The comedian's job is to make everything funny. But when does the work of life imitating art (and vice versa) get in the way of just being a normal person?
I was recently on a date (as all interesting twenty something's who live in a major city are) and half way through numerous awkward silences and a few too many over enthusiastic responses to simple agreements I realized something: That this date was not going well. Now most people in this situation would do a few things including flop sweat, babble like a incoherent idiot, and make a ill advised joke (something about being a serial killer or my favorite topic as a Jew, Hitler!) desperately trying to pump any kind of life into this dying corpse of a Tinder night out. And don't get me wrong, I did all those things. In that order. But the difference is I enjoyed doing them. I wouldn't say I'm a masochist who gets off by inflicting pain on himself, but I'm pretty close. You see I'm a comedian. I do standup, improv, and write. And I know all too well what it's like to bomb before groups of skinny jeaned hipsters all the way from the un-airconditioned sweat boxes of North Hollywood to the great rolling coffee shops of Los Feliz.
At first the bomb is scary. It's deathly silent. It's unforgivingly judgmental. It can swallow ego's whole and leave you with nothing but painful questions such as "Do I have enough talent to really do this?" or "Should I just move back to Florida and get a real job like my sister? My parents are so proud of her." But after about seven years of sacrificing yourself to the bomb you basically become Jeremy Renner in the Hurt Locker. The bomb no longer effects you. In fact, in a delightful twist of irony, you begin to enjoy the bomb almost as much as you enjoy the laugh. Things are going bad, you might as well make them worse. It'll make for a great war story later. Surviving the bomb, and further more, exacerbating it, is like a badge of honor for the comedian. It's a sign that you've fought through empty rooms, badly lit stages, and uncomfortable jokes that sounded way funnier in your bathroom mirror and lived to tell the tale. It's a sign that you've grown. And when you've done it long enough you start to inadvertently look to earn that badge in your everyday life, cause in the words of the very great and very funny John Mulaney, "Adult life is already so goddamn weird..."

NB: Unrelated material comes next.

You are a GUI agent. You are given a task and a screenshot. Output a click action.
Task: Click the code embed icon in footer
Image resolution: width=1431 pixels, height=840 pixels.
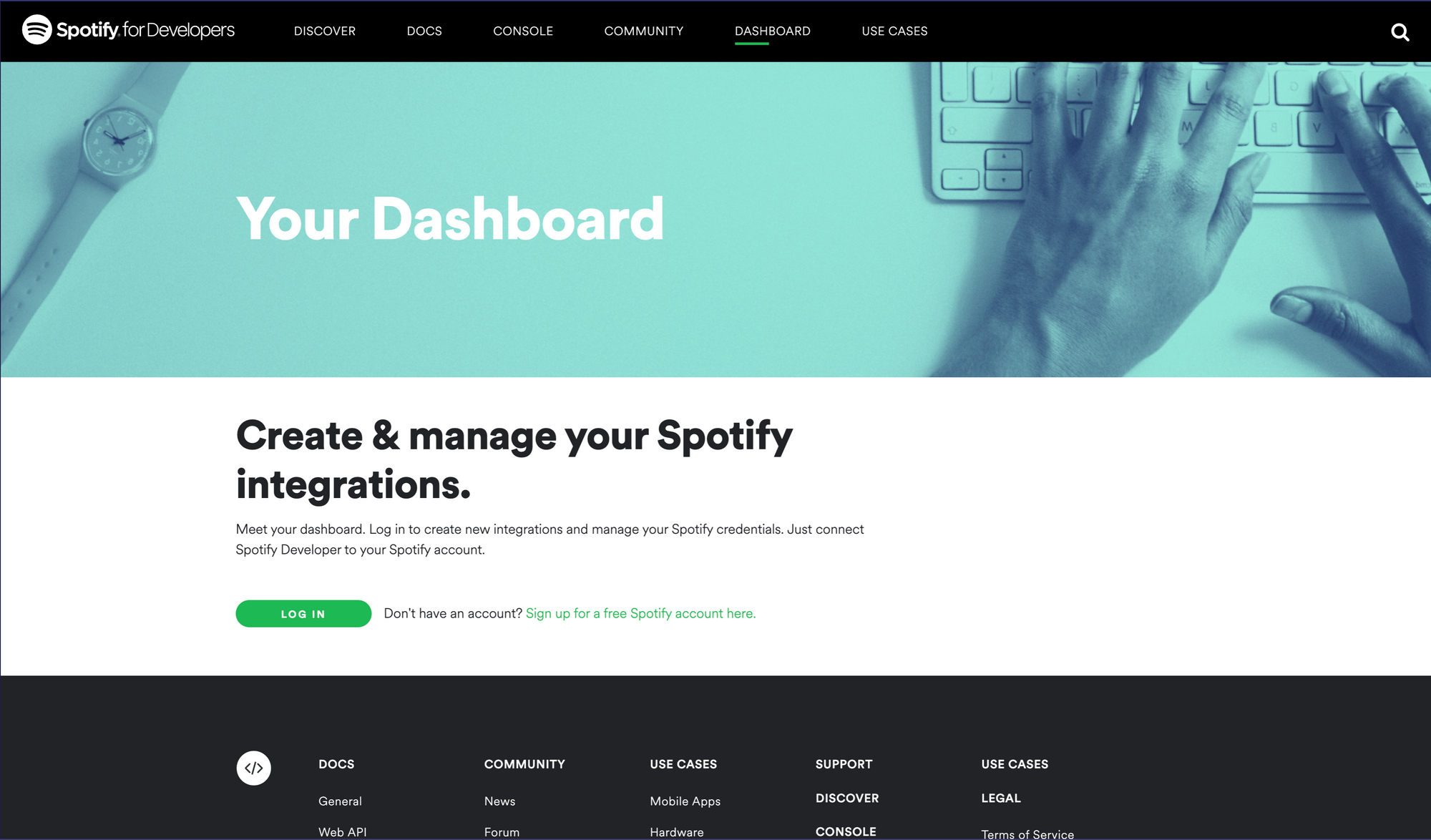[253, 767]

Now the reason I tell you all of this is because while I was at home, mentally comparing my many awards of embarrassment, I decided to do some late night lurking through my dates social media (we all do it, you're not better then me!). A few clicks and swipes later I found myself searching through the archives of her blog. A blog that she writes from this very website. A blog packed with well written and witty posts, the contents being mortifying dates of old. Where condoms got stuck in vaginas (her vagina to be exact) and a tongue was attempted to be shoved down a mouth during the least awkward moment of 12 Years A Slave (of course, we all know what the least awkward moment of slavery was). Now I knew this girl was a comedian, she probably mentioned it after I laughed way too hard at something that wasn't a joke, but I didn't know she was that kind of comedian. The kind of comedian who divulges their most revealing and embarrassing experiences in a humorous way in order to, I dunno, find some form of self-therapy while entertaining and empathizing with audiences through the common bond of shared laughter! Thats my thing! I had gotten half way through the condom in vagina story (she gets it out, don't worry) when I realized something horrifying. I was about to be this girl's next bombing blog post. She had puled a third act Shamalynian twistaroony on me! For I had foolshily thought she was my material. I was in fact... HER MATERIAL!
This couldn't be. I was the comedian! The uber self aware commentator of social mishaps large and small. If anyone was gunna make fun of me it was me goddammit! Those laughs, that badge, that bomb, were mine. So I began writing this blog post, desperately racing against the clock and that one friend she probably sends her writing to for grammar checks, in order to prove I had gained more social knowledge and experince from this awful date. I would show her, and more importantly myself, that the joke was simultaneously on and not on me!
But what if there was no joke to be had here? What if me and this girl both just had a normal not so great human interaction that didn't need to be recorded in the annals of online comedy. Part of me wonders had I not had my mind set on turning that date into a solid ten for the Comedy Store would've made it feel more real. At what point should life stop imitating your art and your art stop imitating your life? Right now my twenty something career driven brain is telling me that everything I do and experience is material. It has to be because I'm hoping it'll pay my rent one day. But at what point do I stop purposely taking the piss out of every little interaction I have in order to receive what could be a mild chuckle in return. I think it's an artist job to be as open, honest, and critical with themselves as they can be because it may inspire and motivate someone to do the same. Or it may have an even greater impact. My favorite comedians and writers made me feel proud to be a weirdo, nerd, geek, and every other name those creative seventh grade bullies could come up with. I hope to become influential enough to empower some outcast kid the same way *cue inspirational music*. There are times though when I feel like my quest for the laugh, the bomb, and honesty get in the way of me being honest with others.
So I guess what I'm asking is: What's the deal with first dates?